Ya en casa. Hace un mes –en España– nos enteramos de que nuestro retorno al país iba a ser una tarea difícil. Un mes que ha parecido una vida entera, ante todo por la sensibilidad y afecto en cantidades que nos atravesaron en este tiempo.

No descubro nada si digo que el momento histórico será recordado como un episodio único y especial. En mí, cada vez que lo recuerde tendré a flor de piel la solidaridad y contención, la humanidad a pleno que se nos brindó en todo momento.

A pesar de estar en España, uno de los epicentros mundiales de la pandemia, los cientos de personas con quienes nos escribíamos y hablábamos a diario en los momentos en que nuestra situación se complicaba, permitieron que mantuviéramos las esperanzas en pie: el cariño de los seres queridos, la preocupación de aquellos que ni conocíamos, y el nudo que el cuerpo consular argentino intentaba desovillar.

El descanso llegó cuando luego de días y noches de enorme ansiedad, pusimos pie en ese avión que desde Zurich nos trajo a Ezeiza. Y desde ahí ya fue todo Argentina, todo casa. Un protocolo sanitario, también aduanero y migrante, y un ómnibus que atravesó la noche y el día de Buenos Aires a la montaña, hacia una esperada cuarentena en mi país. Esos días en Mendoza fueron momentos para cerrar la odisea, para descansar de la intensidad, para evocar lo vivido y reflexionar acerca de una experiencia que, bien o mal, será inolvidable.
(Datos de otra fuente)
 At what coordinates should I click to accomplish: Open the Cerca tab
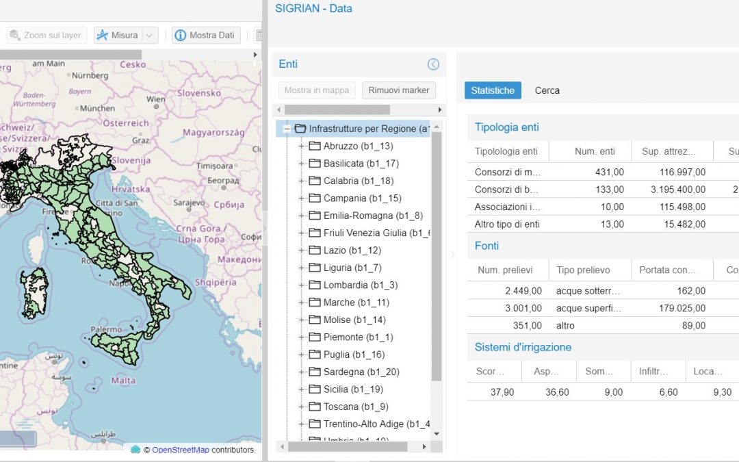547,90
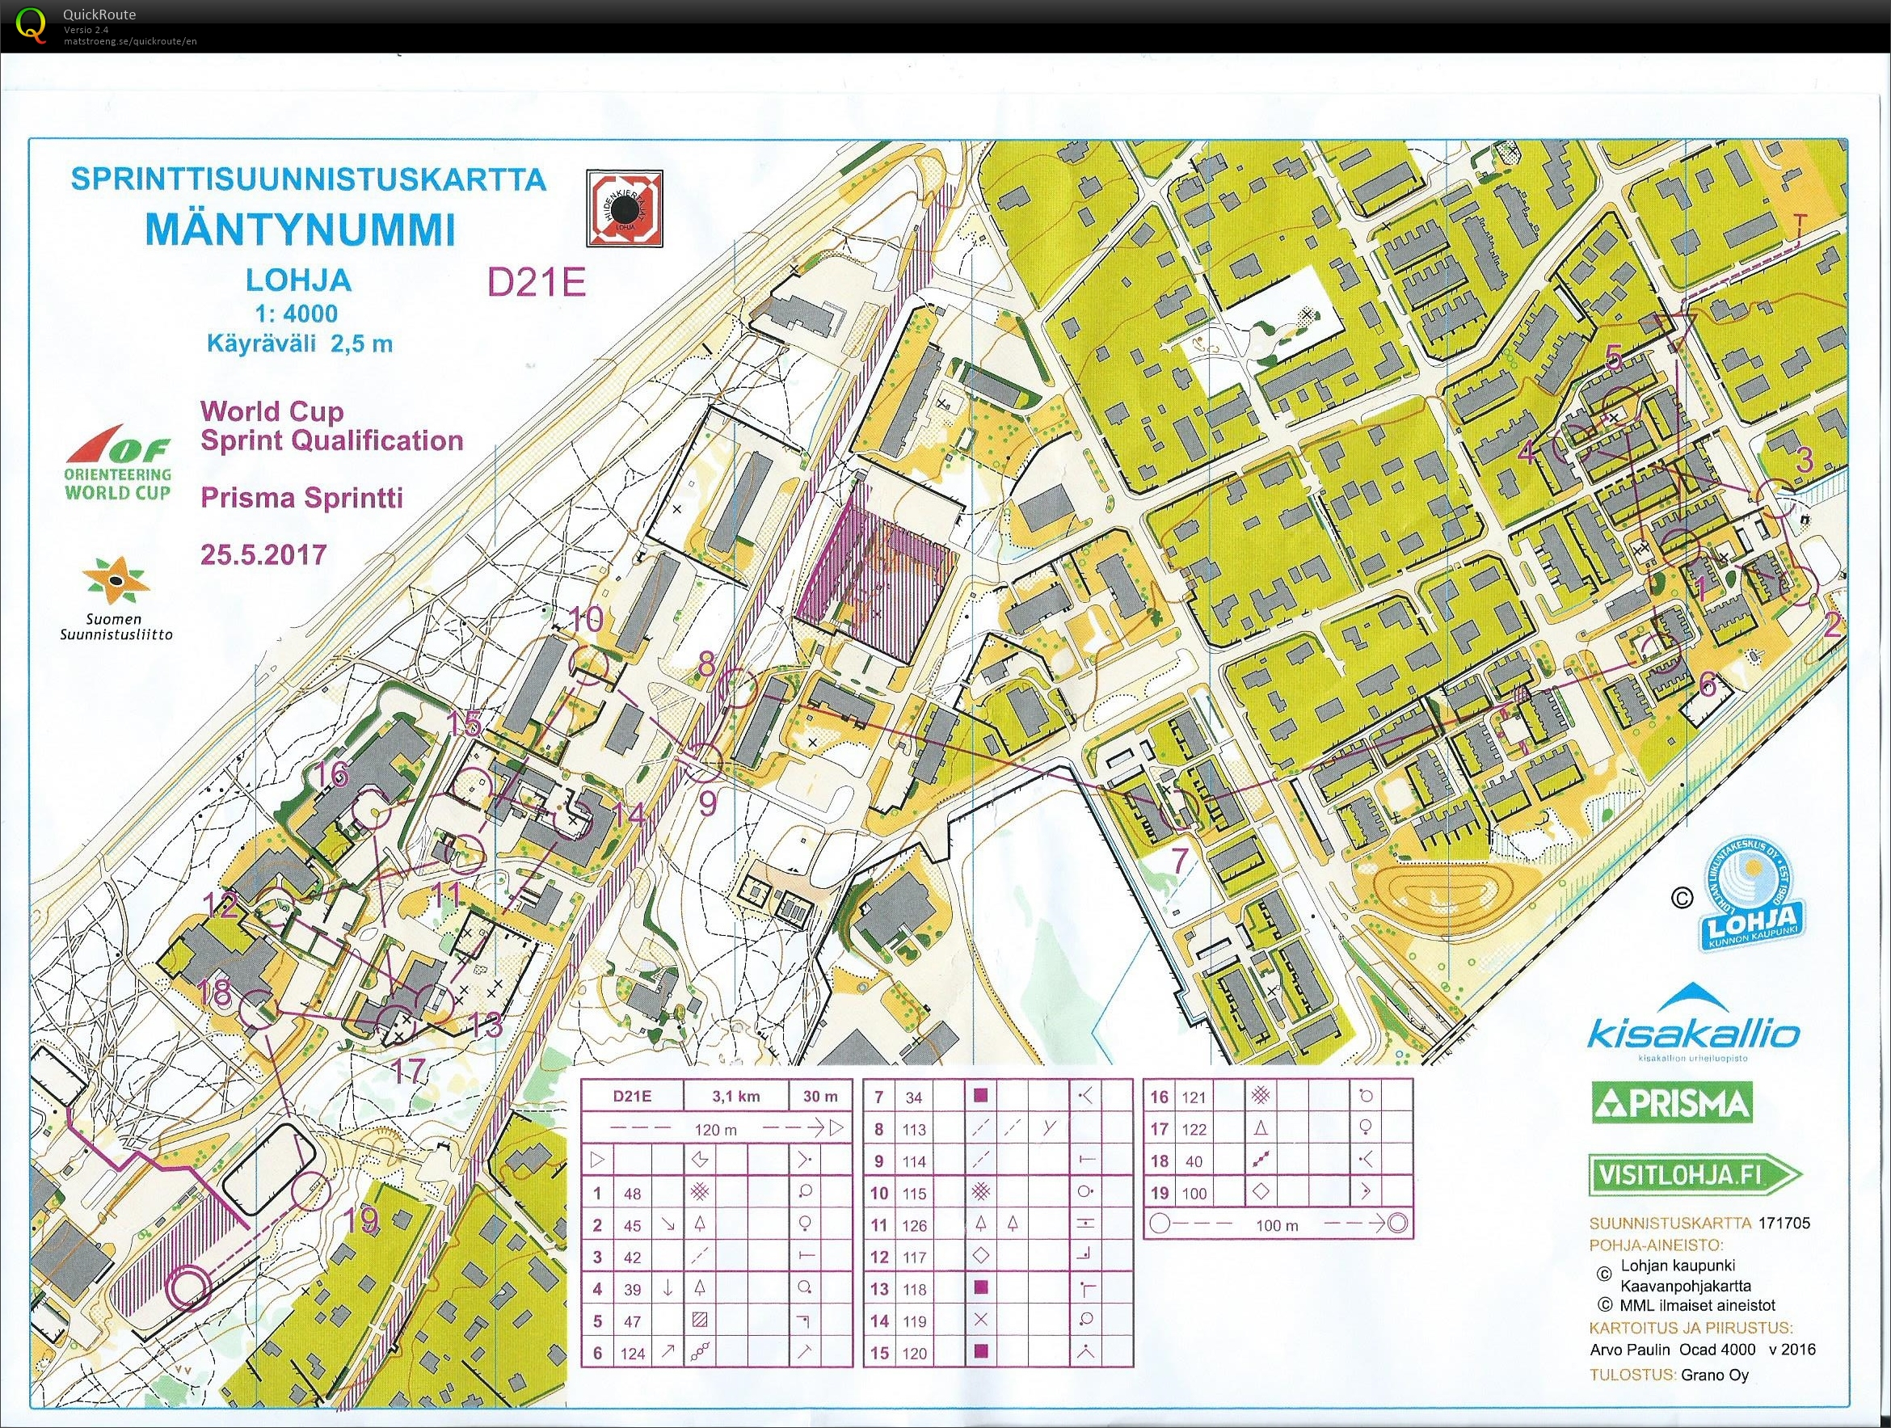The height and width of the screenshot is (1428, 1891).
Task: Click the finish double-circle on the map
Action: point(187,1288)
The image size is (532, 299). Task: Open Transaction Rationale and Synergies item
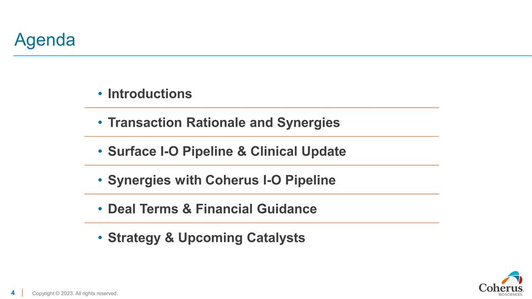223,123
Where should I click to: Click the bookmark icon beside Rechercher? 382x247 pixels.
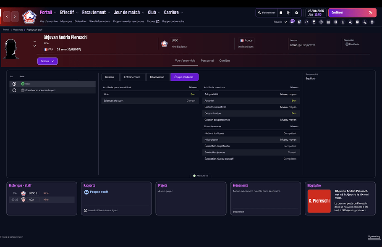[x=281, y=13]
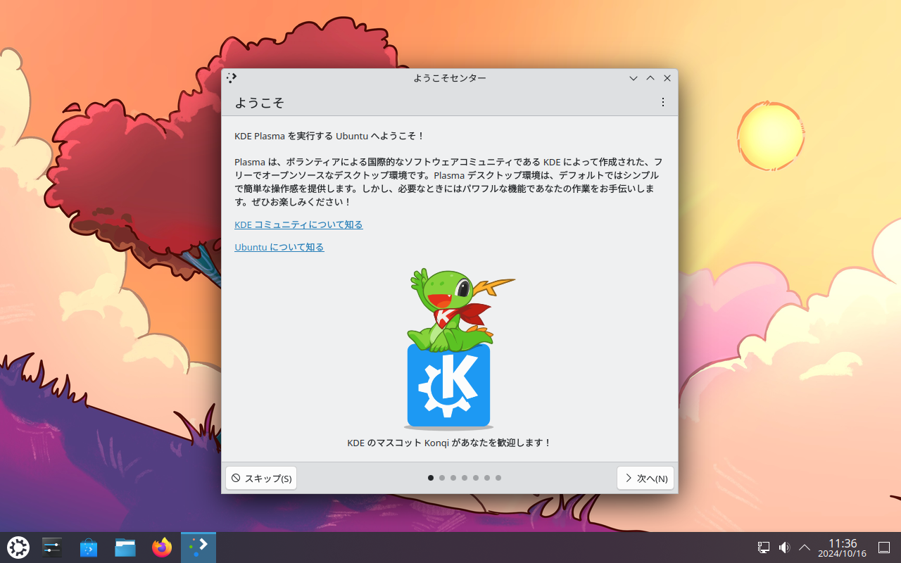Open the Discover software store icon

click(88, 547)
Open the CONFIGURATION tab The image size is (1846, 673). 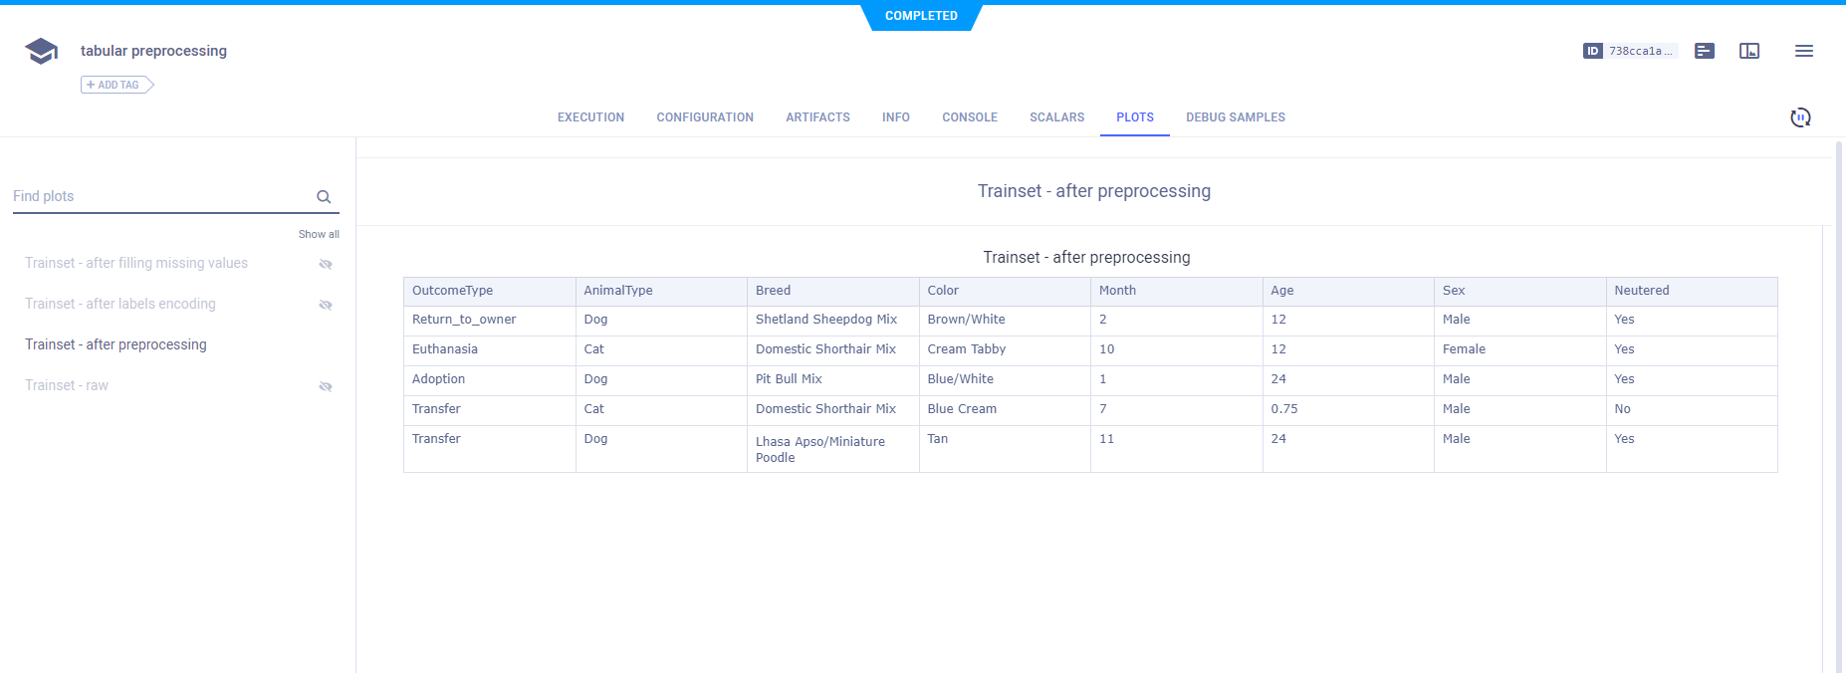click(x=705, y=117)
Hoy es todo agradecimiento. A quienes tienen responsabilidades institucionales y políticas, a quienes se comprometieron y sensibilizaron con nuestro regreso, a aquellos que eran desconocidos y hoy los sentimos como familia. También, debemos destacarlo, al Gobierno argentino, que pese a miles de dificultades ha privilegiado cuidarnos. Y a ustedes, mi gente querida, mis amigos y amigas que no me dieron respiro en la angustia y así fue imposible caer en la desesperanza. A ustedes que no me regalaron ni un minuto para la soledad, gracias. Para siempre.